RECORDS TO USE Block Start
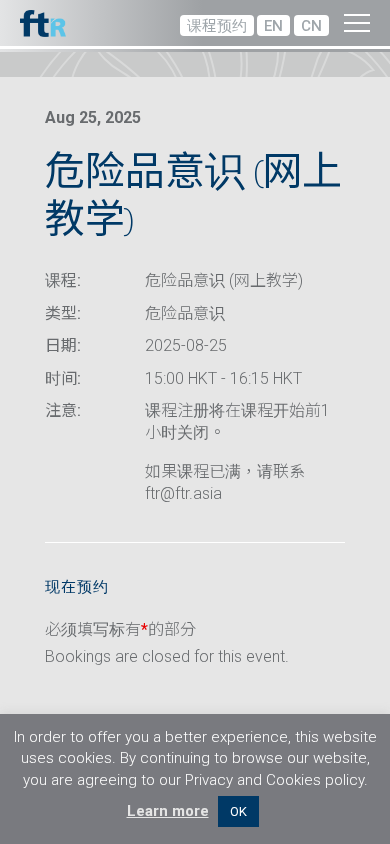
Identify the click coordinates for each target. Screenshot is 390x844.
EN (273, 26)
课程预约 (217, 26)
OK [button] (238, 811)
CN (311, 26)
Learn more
RECORDS TO USE Block End
■ INSTRUCTIONS TO FOLLOW ■
Print every record exactly, without the pictures.

■ YOUR SOLUTION ■
Identify the click coordinates for each target. Screenshot is 390x844.
EN (273, 26)
课程预约 (217, 26)
OK [button] (238, 811)
CN (311, 26)
Learn more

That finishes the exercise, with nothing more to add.